そして、男達に対して体当たりを与えるがそこまでのダメージはなかった。
「なんだ?このガキ!!」
もう一人の男は信長の顔をみて呟いた。
「兄貴!コイツ、織田家の跡継ぎですっせ!!」
「なら、このガキを殺してこの小娘を売れば俺たちはこの業界で名が知れるってもんだ!」
男達は鞘から刀を抜き、信長に切っ先を向け呟いた。
「おい!この小僧を拘束しろ!」
「何をする!離せ!!」
縄で手と足を縛られた状態で地面にうつ伏せにさせられた。
「愉快!愉快!さすがに武士の子でもこれじゃあ、何もできないよな!その小僧を山まで運べ!コイツは山で殺す!そして、この娘は売る!」
「離せよ!」
城下町を抜け、馬を走らせ山奥へと向かっていた。
その頃、城では信長がいないことを心配した家臣たちが騒いでいた。
「あのうつけ者は一体、何をしておる!秀貞はいるか?」
「ハッ!ここに!」
「きっと城下町にいるであろう!信長を連れて帰ってまいれ!頼んだぞ!」
城を出て、馬を走らせ城下町を駆けているととある子どもたちが秀貞の元へと向かってくるのをみた。
「君たちは?」
「ごめんなさい!実は信長さまが...」
子どもたちから事情を聞いた秀貞は山へと走り出した。
「ありがとう!お前たちは家に帰りなさい!あとは私が何とかしてみせる。」
山へと馬を走り出した。
山へ続く道を進んでいくとそこには古びた蔵のような場所へたどり着き、その蔵の扉を開けると同時に信長は放り投げられた。
「お前は、ここで明日の朝まで大人しくしてろ!まずはこの娘の方からだ!」
何やら良からぬことを考えている。
そんな雰囲気が漂う中、信長は隠し持っていた小刀で自身の手の縄を切ろうとしていたが中々、切れない。
ちょうど、深夜の時間帯に差し掛かろうとしていた。
周りは暗く、明かりすらもない。
睡魔が襲う中、信長はひたすら睡魔と戦いつつどう切り抜けるか考えていたその時、遠くから声が聞こえた。
「信長さま〜!!」
秀貞!?
秀貞なのか?
そこには、武士の格好をした男が立っていたのだろう。
その男はとてつもない力で蔵の門をこじ開け!信長に駆け寄り、手と足の縄を切りこう呟いた。
「さぁ!ここから逃げますぞ!」
信長は立ち止まり呟いた。
「いや、そのまえにやらなければならないことがある。」
近くにある小屋へ向かうとそこには真っ裸にされた少女が手足を縛られた状態で柱に縛られていた。
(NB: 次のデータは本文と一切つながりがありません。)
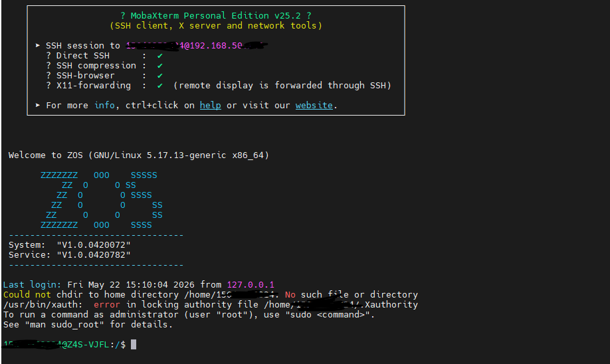Open the help link
Image resolution: width=610 pixels, height=364 pixels.
(210, 106)
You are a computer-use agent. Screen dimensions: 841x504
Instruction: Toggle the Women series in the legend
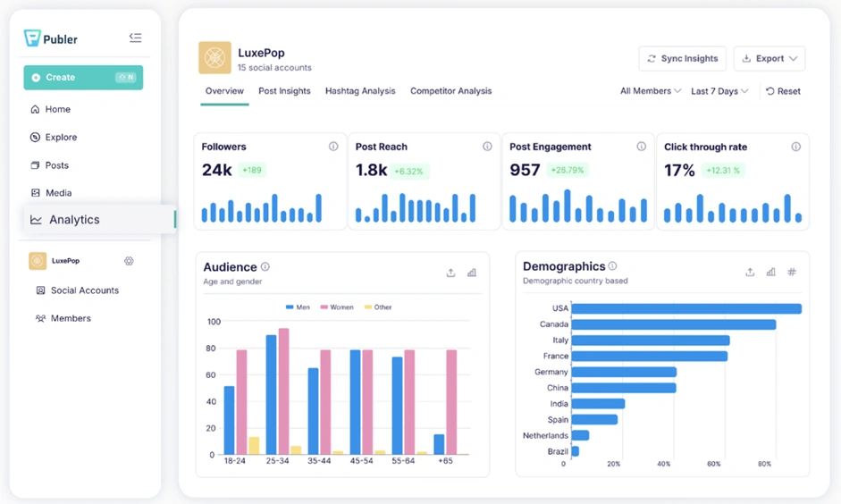(x=336, y=307)
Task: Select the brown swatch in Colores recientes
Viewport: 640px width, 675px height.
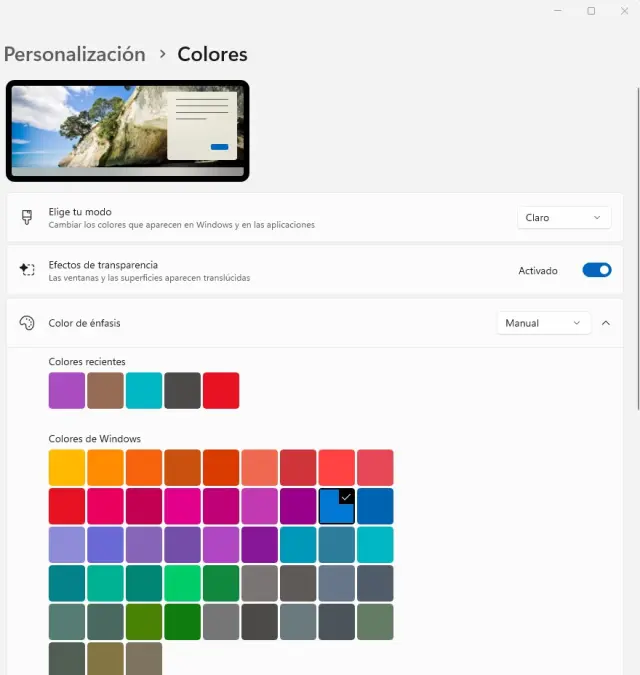Action: [x=105, y=390]
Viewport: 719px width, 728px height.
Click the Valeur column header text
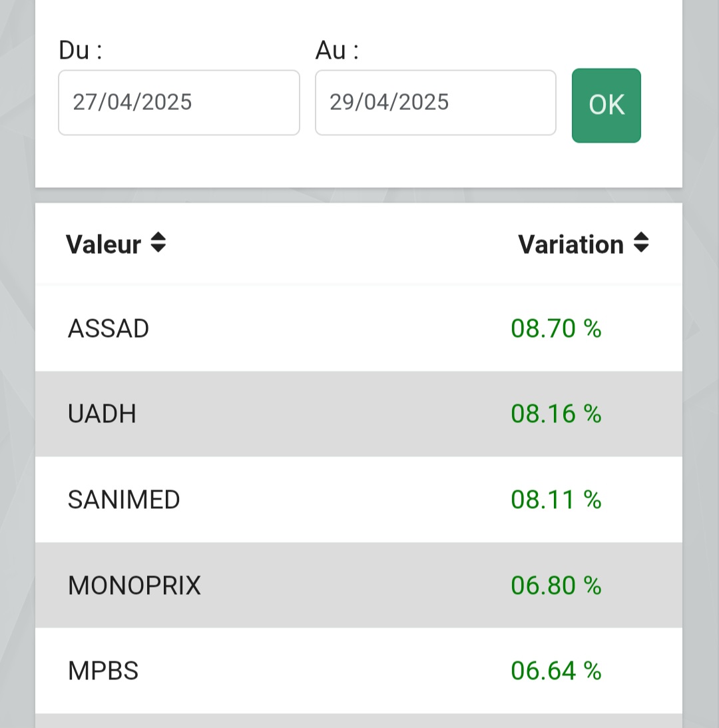(x=103, y=244)
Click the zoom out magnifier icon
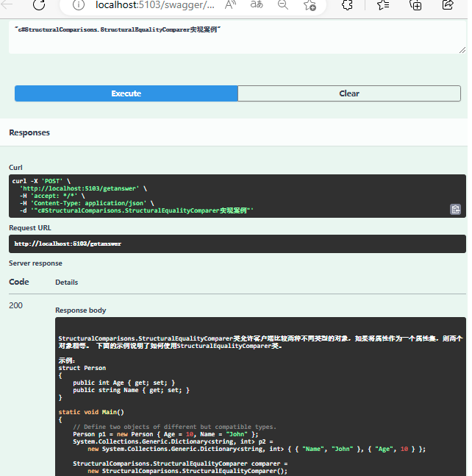Screen dimensions: 472x476 (283, 5)
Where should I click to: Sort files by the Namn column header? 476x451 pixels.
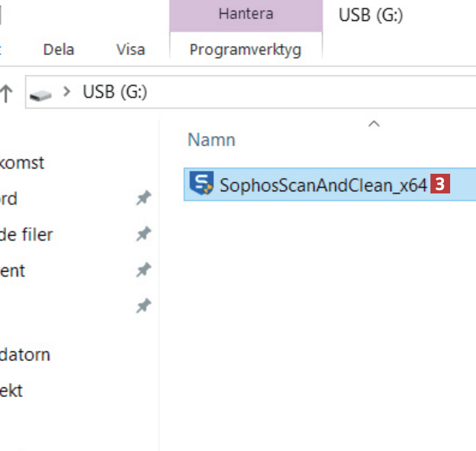pyautogui.click(x=211, y=139)
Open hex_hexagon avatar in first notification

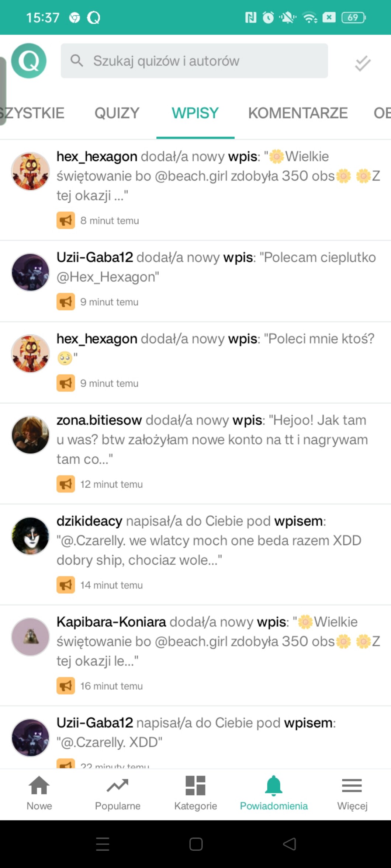point(31,171)
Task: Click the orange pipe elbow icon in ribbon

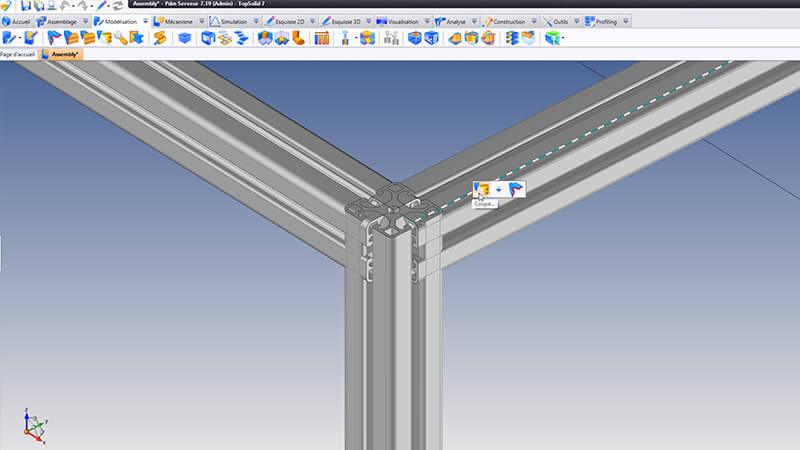Action: click(297, 38)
それを見ながら酒を飲む男達がこちらを一斉に見ていた。
「チッ!これから存分に楽しめると思ったのによ!まさか、あの小僧の家臣か!」
「秀貞、刀を貸せ!」
「ですが、まだ刀を使ったことなど!」
「良い!このまま、コイツらのようなクズを放っておくことなどできぬ!」
「言ってくれたな!クソガキ!お前の命もろとも粉々にしてやる!」
刀を振り下ろす瞬間、相手の刃があたる直前で刀を鞘で受け止め、相手の首を切り裂いた。
「兄貴!」
その男の首が飛び地面へと転がり落ちる。
「さぁ?次はお前だ!」
一次的に怯んだ男は震えだした足を踏み出し、信長に斬りかかる。
斬りかかろうとした瞬間、相手の胴体を真っ二つに切り裂いた。
「えっ?」
「また、くだらないものを斬り伏せた!」
その後、少女に服を着せてたき火を起こししばらく秀貞と話していると少女が目覚めた。
「ここは?」
「よう!目は覚めたか?」
「私は何を...」
信長と秀貞はさっきまでに起きた出来事を話した。
少女は少し、顔が赤くなりながら信長にこう言った。
「信長様、助けていただきありがとうございます!」
「そなたが無事なら良い!良い!」
朝日が照らし出した景色を見つめ信長は呟いた。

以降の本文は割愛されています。